** start of Excerpt **

I speak in heartfelt opposition to this Motion, which would exempt the FAC from the Senate’s Open Meetings Rule.
The problems associated with granting such an exemption have been clearly identified in recent nation-wide studies. These studies have classified University Senates into several types, two of which are of interest to us.
First, the studies describe the “Influential Senate.”
The Influential Senate can significantly affect decision-making that encompasses a broad spectrum of the university. In addition to curriculum, student conduct, and promotion and tenure, these senates are involved, for instance, in athletics, budget priorities, and the selection of new senior administrators. Influential senates drive issues and promote policy changes that result from their concern for the entire university. They are responsive to the administration, and the administration responds to them.
Because an influential senate can create change, it tends to be well perceived by other institutional constituents. At the UO, our Constitution has provided us with all the tools needed to allow our senate to be an effective Influential Senate. That is, unless we allow our senate to remain what the studies call a “Subverted Senate”.

** end of Excerpt **
** start of Source data **

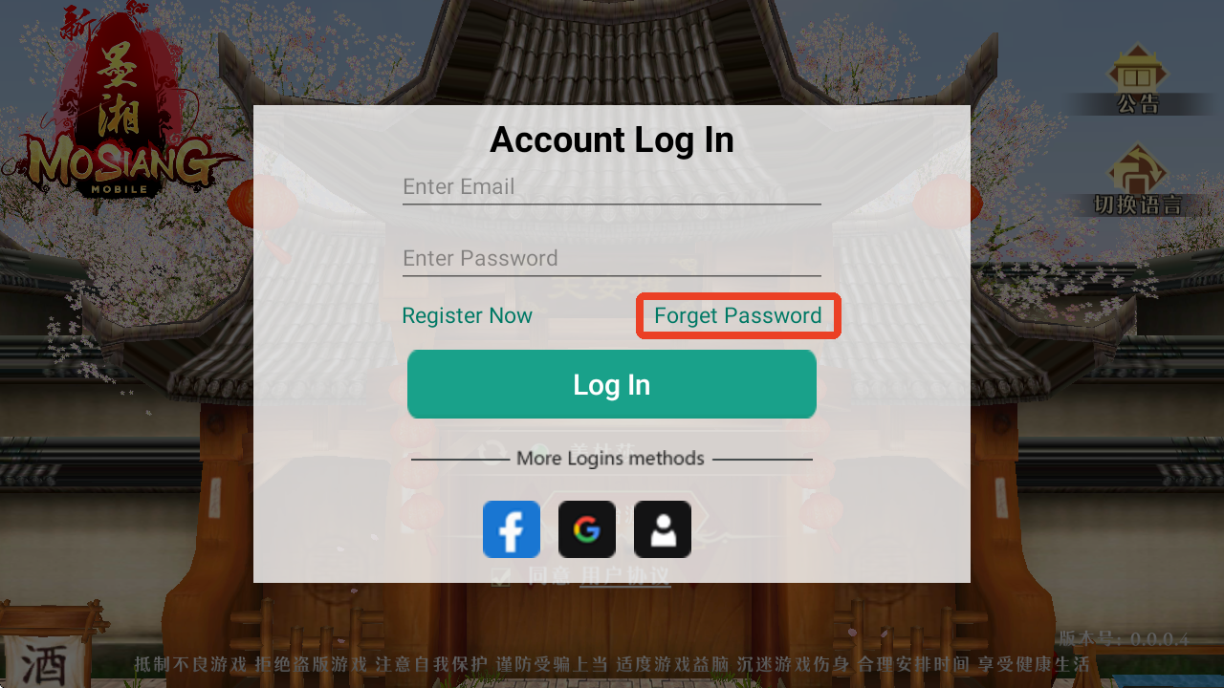Open the Register Now link
Viewport: 1224px width, 688px height.
pyautogui.click(x=467, y=315)
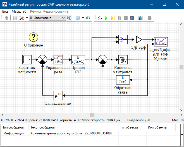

** end of Source data **

- _What is expected_:
Answer these questions about the speech on the Open Meetings Rule, one answer to a line:
(a) From what rule would the Motion exempt the FAC?
(b) Apart from curriculum, student conduct, and promotion and tenure, what areas does the speech give as examples of an Influential Senate's involvement?
(c) What term do the studies use for the kind of senate that the speech says the UO senate might remain?

- _Reply_:
(a) The Senate's Open Meetings Rule.
(b) Athletics, budget priorities, and the selection of new senior administrators.
(c) A "Subverted Senate".